__Fragmento de texto__
Los fermentados también pueden ser aliados, siempre que se toleren bien y se utilicen en pequeñas cantidades. No se trata de tomar probióticos a lo loco, sino de preservar un mínimo de estímulo positivo para la microbiota en fiestas. Mi consejo: una pequeña cantidad de col fermentada, encurtidos caseros o kéfir en todas las comidas puede ser el cambio que necesitas.

Uno de los aspectos más importantes —y más olvidados— es cómo se organiza el resto del día cuando sabemos que habrá una cena potente por la noche. Muchas personas tienden a saltarse comidas pensando que así “compensan”.

Sin embargo, llegar a una cena navideña con hambre extrema suele traducirse en una peor digestión, menos control sobre las cantidades y más malestar posterior. El cuerpo tolera mucho mejor los excesos puntuales cuando no viene de un ayuno caótico, sino de una estructura mínima estable.

Algo de proteína en el desayuno, una comida ligera pero completa al mediodía —con verdura, proteína y algo de grasa— y una pequeña toma suave antes de la cena ayudan a que la respuesta sea mucho más eficiente.

También conviene recordar que la microbiota no solo reacciona a lo que comemos, sino a cómo comemos. Comer rápido, de pie, con pantallas, con prisas o con tensión emocional hace que el cuerpo entre en un estado menos digestivo.

Desde el punto de vista fisiológico, esto se traduce en una menor secreción de ácido gástrico, una peor activación de las enzimas digestivas y un tránsito intestinal más lento. No es una cuestión de “relajarse” en abstracto, sino de entender que sin calma no hay buena alimentación.

En las cenas navideñas no se trata de elegir perfecto, sino de ordenar la comida con un mínimo de criterio. Empezar por proteína y algo de verdura, dejar el pan y los dulces para el final, masticar más despacio de lo habitual y no mezclar alcohol con el estómago completamente vacío mejora muchísimo la tolerancia digestiva.

Tampoco tiene sentido demonizar los postres, pero sí evitar que los dulces se conviertan en parte del desayuno, de la merienda y del picoteo constante durante todo el día. Cuando aparecen los síntomas —gases, ardor, etc.— muchos recurren de forma automática a los antiácidos. Error: en muchos casos el problema no es un exceso de ácido, sino una digestión enlentecida.

Imagen de archivo de postres navideños. iStock

Caminar después de cenar, evitar tumbarse justo al terminar, tomar una infusión digestiva, elevar un poco el tronco al dormir si hay reflujo, tomar una cucharita de bicarbonato o simplemente respirar lento durante unos minutos puede mejorar más de lo que parece. El botiquín no siempre es la primera solución.

Uno de los mayores factores de desequilibrio en estas fechas es la idea de “en enero ya me cuidaré”. El daño rara vez lo produce una cena concreta. Lo que realmente pasa factura a la microbiota es la desconexión prolongada de cualquier hábito básico durante dos o tres semanas seguidas. La microbiota no necesita perfección, pero sí cierta continuidad.

Algo de verdura cada día, algo de proteína real, algo de movimiento y algo de descanso. Con eso, muchas personas podrían atravesar las fiestas con mucha menos sintomatología. Relajarse, de hecho, es una de las grandes asignaturas pendientes en Navidad.

__Extracto de datos__
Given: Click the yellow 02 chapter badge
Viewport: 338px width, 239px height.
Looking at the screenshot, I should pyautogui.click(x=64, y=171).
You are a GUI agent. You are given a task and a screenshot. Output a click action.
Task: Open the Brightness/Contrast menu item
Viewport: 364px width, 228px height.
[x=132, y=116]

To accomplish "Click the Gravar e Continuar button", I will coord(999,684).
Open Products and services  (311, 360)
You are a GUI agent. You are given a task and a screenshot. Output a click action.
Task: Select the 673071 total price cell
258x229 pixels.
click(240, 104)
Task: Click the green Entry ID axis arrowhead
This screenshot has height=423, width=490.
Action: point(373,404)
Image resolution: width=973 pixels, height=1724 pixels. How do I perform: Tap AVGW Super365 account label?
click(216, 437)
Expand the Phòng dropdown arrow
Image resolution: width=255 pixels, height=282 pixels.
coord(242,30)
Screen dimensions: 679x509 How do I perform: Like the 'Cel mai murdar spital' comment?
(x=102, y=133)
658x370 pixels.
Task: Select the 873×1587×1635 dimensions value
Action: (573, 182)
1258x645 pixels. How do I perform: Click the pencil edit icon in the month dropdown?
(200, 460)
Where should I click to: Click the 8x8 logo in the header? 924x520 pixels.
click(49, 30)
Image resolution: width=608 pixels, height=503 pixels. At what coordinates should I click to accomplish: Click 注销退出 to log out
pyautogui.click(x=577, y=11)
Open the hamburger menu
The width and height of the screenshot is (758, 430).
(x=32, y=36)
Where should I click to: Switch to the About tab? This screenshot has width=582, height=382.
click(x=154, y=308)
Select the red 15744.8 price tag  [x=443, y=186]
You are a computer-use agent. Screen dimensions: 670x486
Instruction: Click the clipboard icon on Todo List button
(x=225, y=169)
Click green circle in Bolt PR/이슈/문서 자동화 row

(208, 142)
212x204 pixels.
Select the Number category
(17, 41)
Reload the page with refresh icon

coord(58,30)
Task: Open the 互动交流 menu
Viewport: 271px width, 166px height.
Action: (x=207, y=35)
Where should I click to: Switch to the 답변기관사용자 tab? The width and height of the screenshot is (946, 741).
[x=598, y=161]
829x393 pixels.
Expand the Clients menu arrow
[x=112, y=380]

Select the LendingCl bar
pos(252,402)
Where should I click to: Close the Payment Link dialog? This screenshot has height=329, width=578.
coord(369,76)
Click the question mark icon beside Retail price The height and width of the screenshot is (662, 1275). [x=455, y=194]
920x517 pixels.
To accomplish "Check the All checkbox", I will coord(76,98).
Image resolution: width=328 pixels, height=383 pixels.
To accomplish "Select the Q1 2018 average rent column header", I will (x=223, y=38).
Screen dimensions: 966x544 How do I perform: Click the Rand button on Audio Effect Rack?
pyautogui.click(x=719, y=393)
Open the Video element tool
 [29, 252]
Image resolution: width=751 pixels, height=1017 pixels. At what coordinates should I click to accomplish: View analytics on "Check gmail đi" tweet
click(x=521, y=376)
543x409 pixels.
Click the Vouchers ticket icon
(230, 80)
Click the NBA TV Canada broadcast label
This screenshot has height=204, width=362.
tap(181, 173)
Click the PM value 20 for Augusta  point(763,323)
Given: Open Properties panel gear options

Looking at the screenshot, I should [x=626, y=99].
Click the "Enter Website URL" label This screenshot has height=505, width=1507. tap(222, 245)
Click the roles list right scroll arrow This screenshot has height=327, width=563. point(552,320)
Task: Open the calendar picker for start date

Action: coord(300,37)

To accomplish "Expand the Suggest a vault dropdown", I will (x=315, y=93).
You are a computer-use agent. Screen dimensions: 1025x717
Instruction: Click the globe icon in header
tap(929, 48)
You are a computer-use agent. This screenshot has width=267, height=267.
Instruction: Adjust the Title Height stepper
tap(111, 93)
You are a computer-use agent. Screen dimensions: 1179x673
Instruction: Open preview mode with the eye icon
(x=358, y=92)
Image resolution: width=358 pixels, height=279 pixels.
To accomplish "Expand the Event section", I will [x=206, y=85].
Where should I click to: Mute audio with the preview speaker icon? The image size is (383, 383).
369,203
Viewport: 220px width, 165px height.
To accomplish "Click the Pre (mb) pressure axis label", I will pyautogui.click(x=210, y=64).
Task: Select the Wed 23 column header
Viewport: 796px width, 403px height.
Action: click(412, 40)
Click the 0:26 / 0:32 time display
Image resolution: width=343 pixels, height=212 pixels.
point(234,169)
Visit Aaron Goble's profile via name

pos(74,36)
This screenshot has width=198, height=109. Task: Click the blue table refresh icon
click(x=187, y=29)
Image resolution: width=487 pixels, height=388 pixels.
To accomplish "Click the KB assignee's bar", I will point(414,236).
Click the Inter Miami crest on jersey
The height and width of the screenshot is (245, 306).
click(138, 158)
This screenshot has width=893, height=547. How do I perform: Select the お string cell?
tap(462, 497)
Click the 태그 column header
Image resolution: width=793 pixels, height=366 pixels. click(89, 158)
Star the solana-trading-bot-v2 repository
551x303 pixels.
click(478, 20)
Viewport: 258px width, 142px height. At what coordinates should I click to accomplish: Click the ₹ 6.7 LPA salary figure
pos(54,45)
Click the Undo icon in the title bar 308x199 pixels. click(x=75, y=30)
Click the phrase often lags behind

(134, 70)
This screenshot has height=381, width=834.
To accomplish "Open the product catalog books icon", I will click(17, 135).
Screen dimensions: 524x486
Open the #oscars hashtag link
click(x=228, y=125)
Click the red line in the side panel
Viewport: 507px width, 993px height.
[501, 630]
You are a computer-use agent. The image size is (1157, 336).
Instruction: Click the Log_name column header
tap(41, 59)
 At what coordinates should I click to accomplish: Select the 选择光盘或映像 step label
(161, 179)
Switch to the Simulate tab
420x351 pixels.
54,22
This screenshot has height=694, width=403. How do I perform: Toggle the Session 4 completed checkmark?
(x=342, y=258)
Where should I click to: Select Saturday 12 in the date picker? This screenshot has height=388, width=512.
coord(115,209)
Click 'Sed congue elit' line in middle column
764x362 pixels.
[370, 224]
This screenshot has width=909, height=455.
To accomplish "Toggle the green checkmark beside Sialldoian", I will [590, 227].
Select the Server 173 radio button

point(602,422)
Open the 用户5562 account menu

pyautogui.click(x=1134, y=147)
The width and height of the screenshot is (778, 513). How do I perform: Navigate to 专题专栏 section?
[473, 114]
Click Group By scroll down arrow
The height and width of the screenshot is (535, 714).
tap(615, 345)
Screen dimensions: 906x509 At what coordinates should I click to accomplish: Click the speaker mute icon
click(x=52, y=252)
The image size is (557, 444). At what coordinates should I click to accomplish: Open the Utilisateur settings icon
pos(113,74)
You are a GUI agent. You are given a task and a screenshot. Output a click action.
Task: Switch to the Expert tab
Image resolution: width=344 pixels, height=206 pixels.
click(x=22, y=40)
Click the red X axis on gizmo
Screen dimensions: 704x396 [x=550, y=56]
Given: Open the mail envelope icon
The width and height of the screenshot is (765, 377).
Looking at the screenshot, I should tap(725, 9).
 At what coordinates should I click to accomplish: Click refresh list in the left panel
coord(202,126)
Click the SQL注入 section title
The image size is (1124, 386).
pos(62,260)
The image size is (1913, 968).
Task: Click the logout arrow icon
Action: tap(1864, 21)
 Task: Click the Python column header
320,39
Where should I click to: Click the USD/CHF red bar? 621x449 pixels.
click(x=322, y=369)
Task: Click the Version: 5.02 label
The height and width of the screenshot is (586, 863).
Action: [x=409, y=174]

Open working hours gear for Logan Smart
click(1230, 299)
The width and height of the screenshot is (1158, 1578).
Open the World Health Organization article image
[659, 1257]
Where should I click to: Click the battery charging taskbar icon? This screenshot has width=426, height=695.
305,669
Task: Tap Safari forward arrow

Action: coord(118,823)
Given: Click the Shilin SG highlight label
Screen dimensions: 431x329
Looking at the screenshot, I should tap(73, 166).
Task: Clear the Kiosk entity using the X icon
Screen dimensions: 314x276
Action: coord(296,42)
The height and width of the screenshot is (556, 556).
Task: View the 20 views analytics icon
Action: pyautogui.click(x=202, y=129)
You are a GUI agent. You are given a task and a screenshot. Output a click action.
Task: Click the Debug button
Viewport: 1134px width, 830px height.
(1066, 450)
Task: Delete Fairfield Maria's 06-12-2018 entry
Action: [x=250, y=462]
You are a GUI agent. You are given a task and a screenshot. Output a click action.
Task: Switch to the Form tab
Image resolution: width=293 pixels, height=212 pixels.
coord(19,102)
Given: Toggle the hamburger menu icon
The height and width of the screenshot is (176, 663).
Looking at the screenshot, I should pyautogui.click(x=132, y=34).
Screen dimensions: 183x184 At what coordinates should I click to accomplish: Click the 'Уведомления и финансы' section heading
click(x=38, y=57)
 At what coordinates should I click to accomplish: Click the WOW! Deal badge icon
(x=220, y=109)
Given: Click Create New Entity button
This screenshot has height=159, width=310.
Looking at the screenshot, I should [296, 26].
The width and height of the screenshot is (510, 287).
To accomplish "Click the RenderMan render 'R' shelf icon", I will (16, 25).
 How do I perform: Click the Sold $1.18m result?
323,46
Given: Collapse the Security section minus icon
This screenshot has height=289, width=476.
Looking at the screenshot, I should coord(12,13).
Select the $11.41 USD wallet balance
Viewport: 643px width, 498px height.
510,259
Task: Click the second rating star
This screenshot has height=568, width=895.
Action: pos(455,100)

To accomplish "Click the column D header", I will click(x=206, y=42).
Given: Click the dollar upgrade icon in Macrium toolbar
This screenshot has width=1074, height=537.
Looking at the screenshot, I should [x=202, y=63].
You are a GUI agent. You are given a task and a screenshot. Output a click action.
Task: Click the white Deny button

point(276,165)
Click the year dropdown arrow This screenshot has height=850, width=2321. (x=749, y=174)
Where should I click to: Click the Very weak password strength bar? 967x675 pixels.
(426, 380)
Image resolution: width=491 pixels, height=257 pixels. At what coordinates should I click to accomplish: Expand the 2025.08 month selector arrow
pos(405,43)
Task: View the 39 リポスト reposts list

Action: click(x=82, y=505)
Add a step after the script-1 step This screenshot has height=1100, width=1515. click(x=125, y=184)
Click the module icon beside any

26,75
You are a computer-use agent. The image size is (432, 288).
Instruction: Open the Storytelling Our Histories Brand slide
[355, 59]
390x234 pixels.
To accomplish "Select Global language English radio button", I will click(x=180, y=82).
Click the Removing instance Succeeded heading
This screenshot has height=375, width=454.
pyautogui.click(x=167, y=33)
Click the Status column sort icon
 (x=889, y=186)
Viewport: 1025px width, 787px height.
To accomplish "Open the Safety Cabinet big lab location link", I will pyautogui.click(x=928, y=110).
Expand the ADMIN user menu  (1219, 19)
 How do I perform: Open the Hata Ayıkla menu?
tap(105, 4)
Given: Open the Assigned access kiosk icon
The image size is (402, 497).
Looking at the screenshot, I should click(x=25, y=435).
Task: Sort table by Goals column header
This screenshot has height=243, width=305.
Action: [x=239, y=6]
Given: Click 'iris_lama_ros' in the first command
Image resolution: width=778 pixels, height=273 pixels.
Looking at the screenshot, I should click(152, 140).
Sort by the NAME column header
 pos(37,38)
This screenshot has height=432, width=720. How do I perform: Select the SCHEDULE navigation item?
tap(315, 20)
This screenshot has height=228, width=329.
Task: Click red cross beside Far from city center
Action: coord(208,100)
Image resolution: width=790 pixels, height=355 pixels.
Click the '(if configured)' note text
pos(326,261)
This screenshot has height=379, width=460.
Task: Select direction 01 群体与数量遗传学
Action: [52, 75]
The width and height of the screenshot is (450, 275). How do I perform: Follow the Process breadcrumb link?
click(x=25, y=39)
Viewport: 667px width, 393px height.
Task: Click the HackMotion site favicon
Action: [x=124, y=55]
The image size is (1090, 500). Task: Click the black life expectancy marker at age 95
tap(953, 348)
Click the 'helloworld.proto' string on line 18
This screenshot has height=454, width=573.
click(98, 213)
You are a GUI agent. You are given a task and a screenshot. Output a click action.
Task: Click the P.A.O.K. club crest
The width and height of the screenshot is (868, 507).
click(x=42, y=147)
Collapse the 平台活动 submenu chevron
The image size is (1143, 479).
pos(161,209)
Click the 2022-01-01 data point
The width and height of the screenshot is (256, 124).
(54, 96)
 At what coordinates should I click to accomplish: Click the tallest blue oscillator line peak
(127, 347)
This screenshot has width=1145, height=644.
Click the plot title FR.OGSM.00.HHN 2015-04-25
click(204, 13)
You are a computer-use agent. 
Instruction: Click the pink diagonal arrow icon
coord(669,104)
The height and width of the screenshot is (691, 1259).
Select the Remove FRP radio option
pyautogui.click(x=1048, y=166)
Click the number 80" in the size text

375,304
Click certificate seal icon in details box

__Objetivo del ejercicio__
Transcribe, en el texto sobre la microbiota en Navidad, el pasaje que comienza en "Uno de los aspectos" y termina en "mucho más eficiente.", con ambos extremos incluidos.

__Respuesta__
Uno de los aspectos más importantes —y más olvidados— es cómo se organiza el resto del día cuando sabemos que habrá una cena potente por la noche. Muchas personas tienden a saltarse comidas pensando que así “compensan”.

Sin embargo, llegar a una cena navideña con hambre extrema suele traducirse en una peor digestión, menos control sobre las cantidades y más malestar posterior. El cuerpo tolera mucho mejor los excesos puntuales cuando no viene de un ayuno caótico, sino de una estructura mínima estable.

Algo de proteína en el desayuno, una comida ligera pero completa al mediodía —con verdura, proteína y algo de grasa— y una pequeña toma suave antes de la cena ayudan a que la respuesta sea mucho más eficiente.